Millôr Fernandes costumava dizer que "quem tem obra é pedreiro", talvez demonstrando certa ojeriza pela "canonização" de um legado. Com a remoção, esta semana, do acervo que o artista gráfico, caricaturista, cartunista, escritor, dramaturgo e jornalista deixou em sua cobertura-estúdio em Ipanema, fica claro que ele foi um pedreiro pródigo, que erigiu condomínios intelectuais inteiros.
Cedido em comodato por 10 anos ao Instituto Moreira Salles (IMS) pelo seu filho, Ivan Fernandes, o acervo pictórico de Millôr Fernandes revela notável capacidade de produção, que compreende sua carreira desde o início, aos 13 anos, até a morte, aos 88 anos, em março de 2012. Há também 44 quadros, cartas, álbuns, uma mapoteca, artigos de jornais e revistas (foi colaborador do Estado entre 1996 e 2000).
"Estou cedendo o acervo sem nenhum tipo de restrição, a não ser a exigência de que seja mantido no Rio de Janeiro", diz Ivan Fernandes, de 59 anos, filho do artista. "Claro que isso não impede de o instituto fazer exposições em qualquer lugar do País ou do mundo." Fernandes acredita que o material inventariado na cobertura possa conter pelo menos 80% do que Millôr produziu, considerando-se a data inicial de 1945 como base.
A obra de Millôr será abrigada, no Instituto Moreira Salles, na reserva técnica da coleção de iconografia, que possui cerca de 2,7 mil imagens (a maioria de pintores-viajantes dos séculos 16 a 19). Millôr trará o setor para os séculos 20 e 21. O Instituto Moreira Salles informou que não pagou pelo arquivo, foi uma cessão voluntária da família. E que não tem intenção de incorporar novos acervos que tenham "algum parentesco" com a produção gráfica de Millôr. A peculiaridade da obra é que atraiu o IMS.

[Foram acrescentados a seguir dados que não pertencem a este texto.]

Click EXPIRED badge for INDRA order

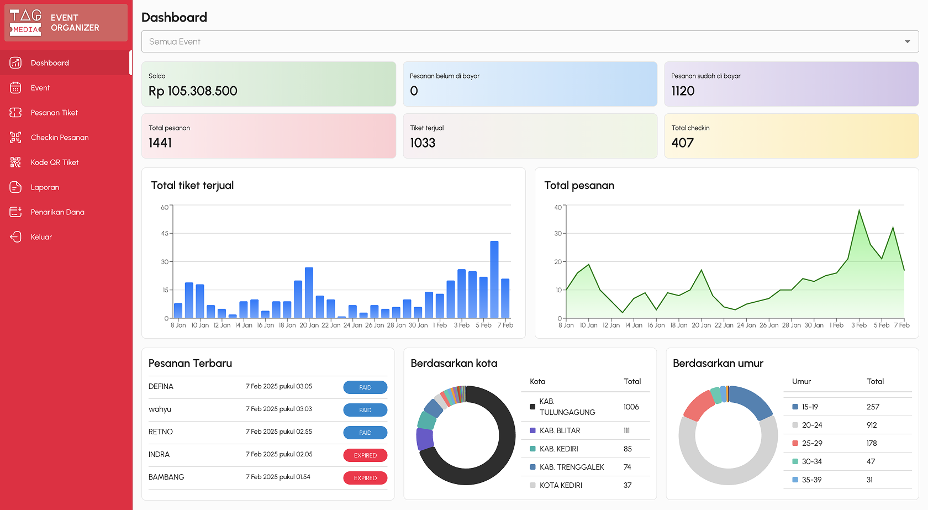[365, 455]
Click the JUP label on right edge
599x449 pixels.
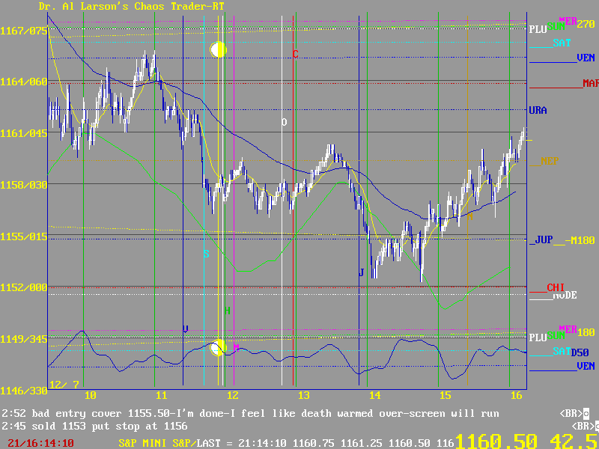click(x=542, y=240)
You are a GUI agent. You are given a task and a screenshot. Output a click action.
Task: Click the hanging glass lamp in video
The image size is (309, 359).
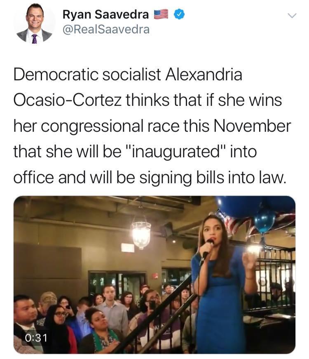pyautogui.click(x=141, y=234)
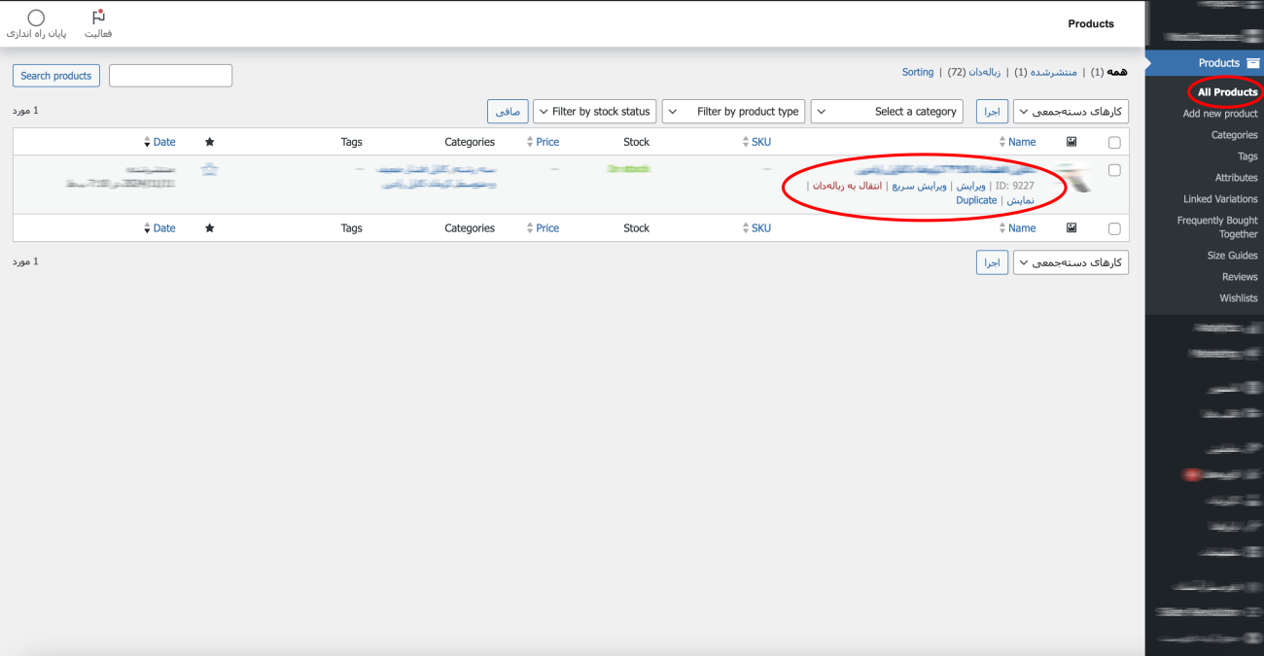Click the Duplicate link under the product

pos(976,200)
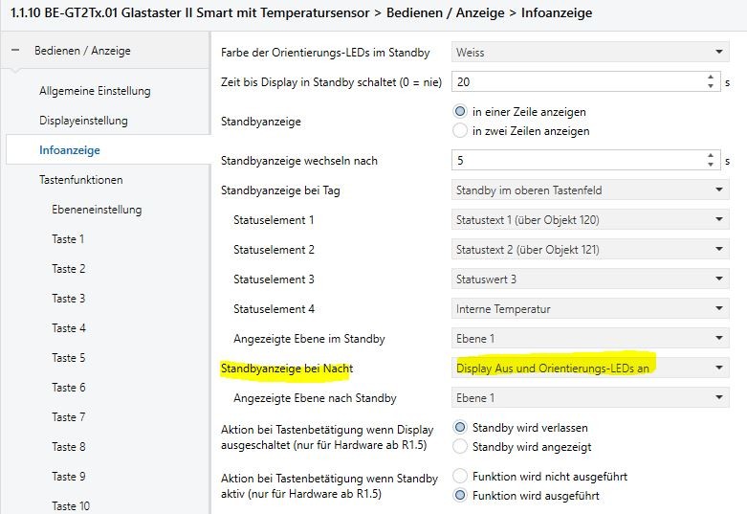
Task: Decrease 'Standbyanzeige wechseln nach' value with down arrow
Action: coord(711,165)
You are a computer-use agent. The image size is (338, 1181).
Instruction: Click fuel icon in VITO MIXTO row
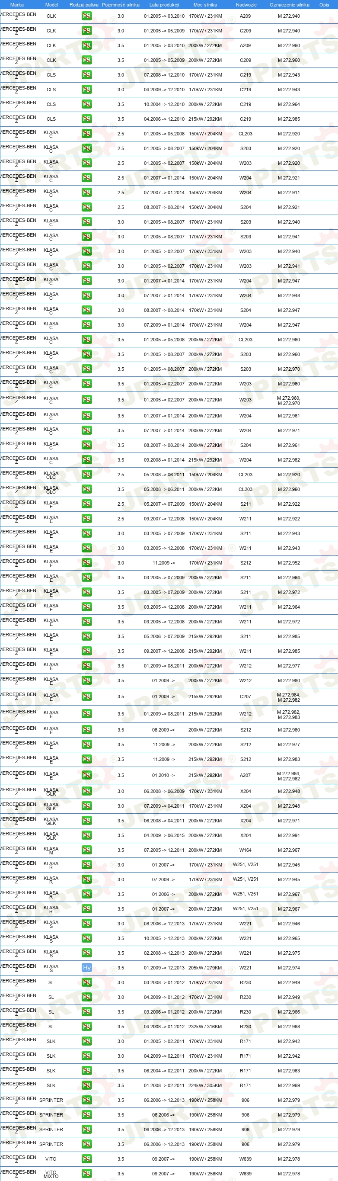[87, 1174]
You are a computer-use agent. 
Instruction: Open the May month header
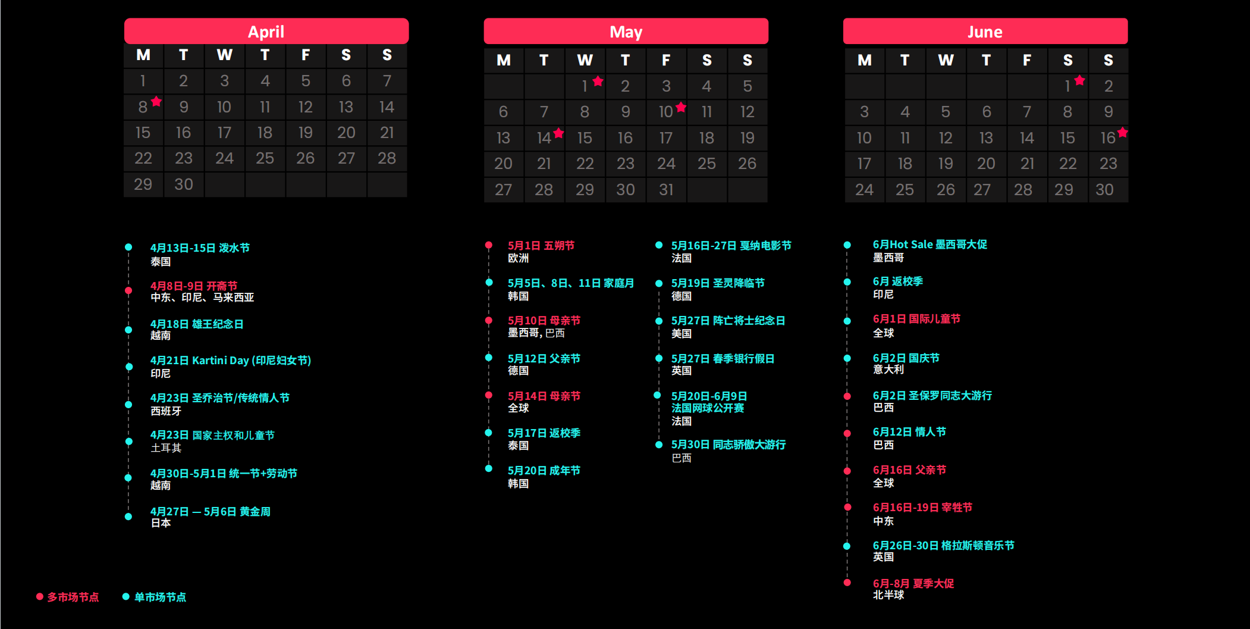[626, 32]
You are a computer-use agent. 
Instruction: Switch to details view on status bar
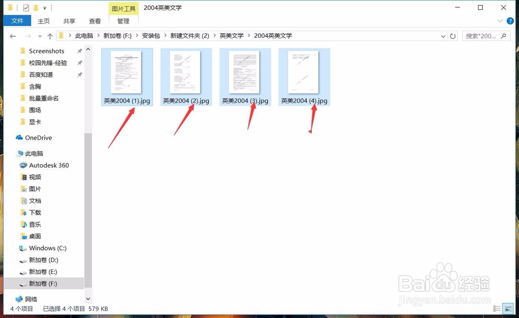tap(496, 308)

"Ele é tão absolutamente excepcional que não inaugurará nenhuma ala no instituto, será apenas ele. É porque é o Millôr, um cara de exceção: um excepcional artista gráfico, que escrevia muito, que também produzia aforismos e haicais, que também era dramaturgo e um tremendo tradutor", afirma Flávio Pinheiro, superintendente do Instituto Moreira Salles.
As informações são do jornal O Estado de S. Paulo.